Touched by the violence

Sent: Saturday, May 19, 2007 2:10 PM
To: wwo@worldwithoutoil.org
Subject: Touched by the violence

From the New Maine Farmer

We'd been fairly lucky to avoid the violence other people have reported. That ended this week.

Six days ago we heard gunshots from the house down the road from us. By the time we got there, a black Mercedes SUV was fishtailing out of the driveway. In a past life I was a Marine. Finding the bodies of the Millers, a gentle elderly couple, in the remains of their kitchen brought back unpleasant memories. Their place was stripped, so the raiders had been there for a while. Shooting the Millers must have been the last thing they did. The Mercedes was found, abandoned and burned, the next day near the Interstate.
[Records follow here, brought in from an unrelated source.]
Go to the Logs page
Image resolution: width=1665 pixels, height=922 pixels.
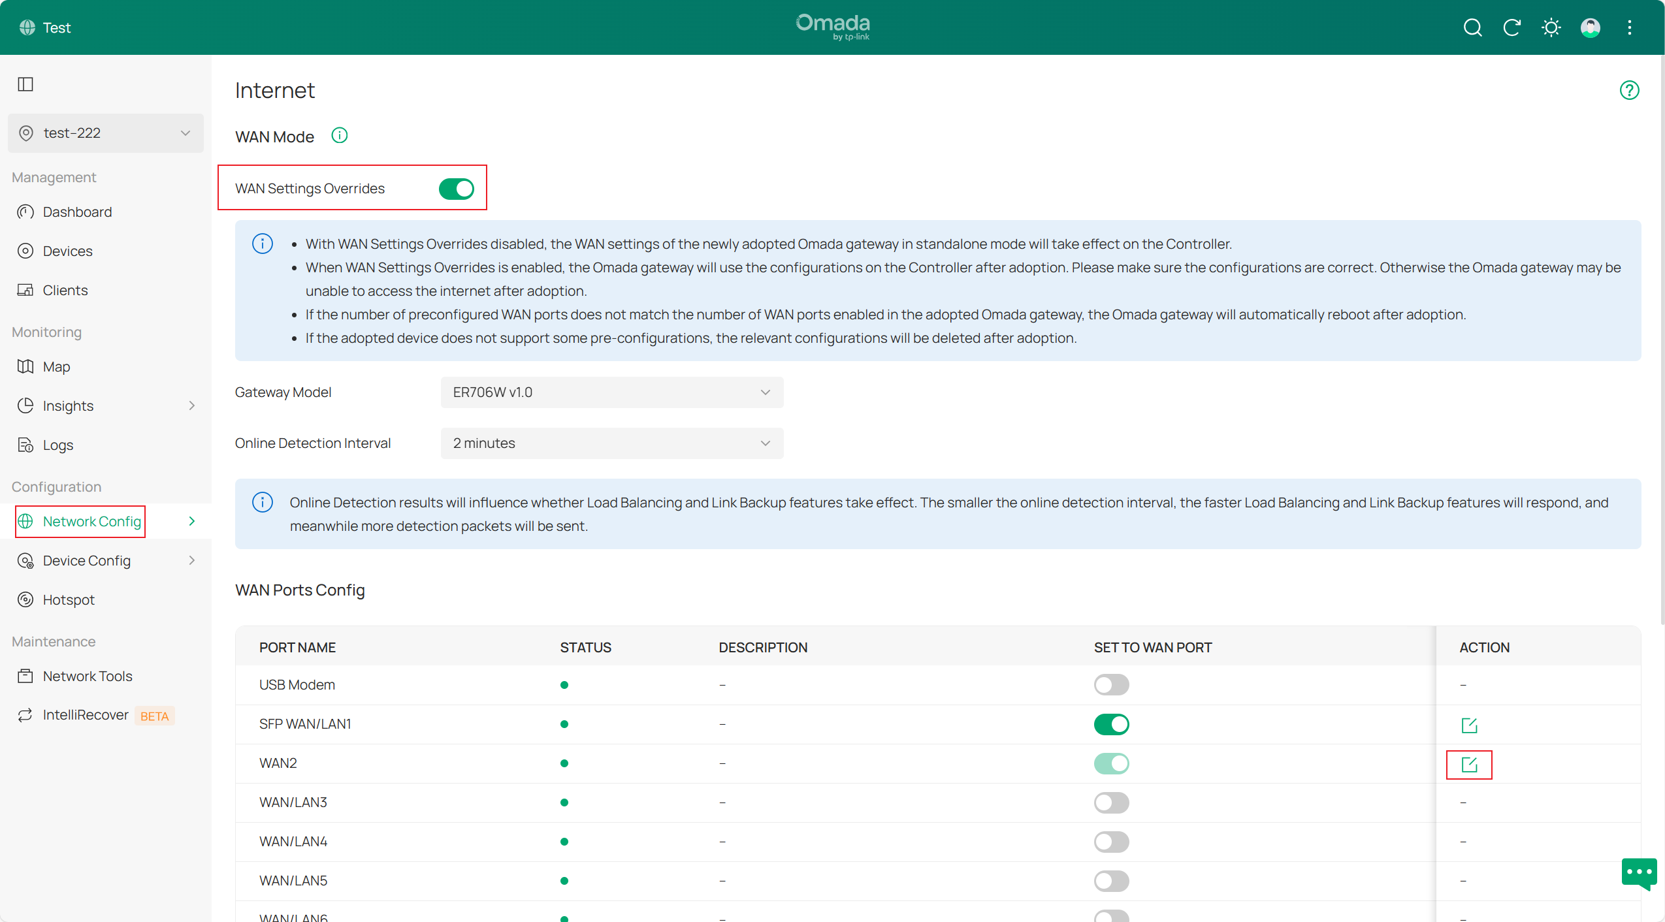[x=57, y=445]
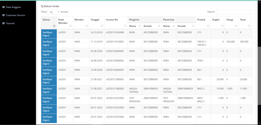Sort by Produk column arrows
Image resolution: width=261 pixels, height=125 pixels.
(x=208, y=26)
Word got around fast, especially combined with the raids on those two farms in southern Maine. At the farmers market yesterday, I wasn't the only one wearing a .45 on my hip. In fact, it's starting to look like the Wild West around here, pistols and shotguns and the occasional AK-47. I even saw a guy with a machete strapped to his leg, gunslinger style.

There's a sound we hear regularly now that once was rare: a train whistle. Amtrak service had ended in Portland before the crisis, but now there are regular passenger trains running through Augusta to Bangor and through Bath to Rockland. The trains here are getting first priority after the military for diesel fuel.

A tourist train outfit was operating on the line to Rockland. The company is now offering regular commuter service along the coast that's popular with workers at Bath Iron Works, which specializes in building destroyers for the Navy. Anyone who's been keeping up with events in the Middle East and the new defense budget knows that's a growth industry right now.

The other growth industry is renovating abandoned rail lines. The work crews are absorbing some of the newly unemployed, although it's a real culture shock for a former financial analyst to be shoveling gravel all day. At least he's keeping his family fed.

My brother in law runs an auto repair shop and gas station. I was there last week getting the gas tank on my daughter's car repaired after someone drilled a hole in it to steal the gas. His pump jockey came in while we were talking and said to put Mrs. X on "the list" - the names of people who must pay in advance. She had just filled up her Yukon with $170 worth of premium, and her first three credit cards were denied, maxed out. The fourth one finally cleared. She and her husband own a large contracting business. Business is bad. At least her husband already knows how to use a shovel.

7 comments:

Illiana Speedster said...

New Maine Farmer: Have you signed up at the WWO site yet? If so, let me know what your netizen hero name is.

Unknown said...
This comment has been removed by the author.
Anonymous said...

Where in Maine was this? I'm in Bangor and I haven't heard anything thing about a double homicide on the news... And in Maine, something like that would feed our tiny little news outlets for months. Not a single story about it anywhere on the web, either.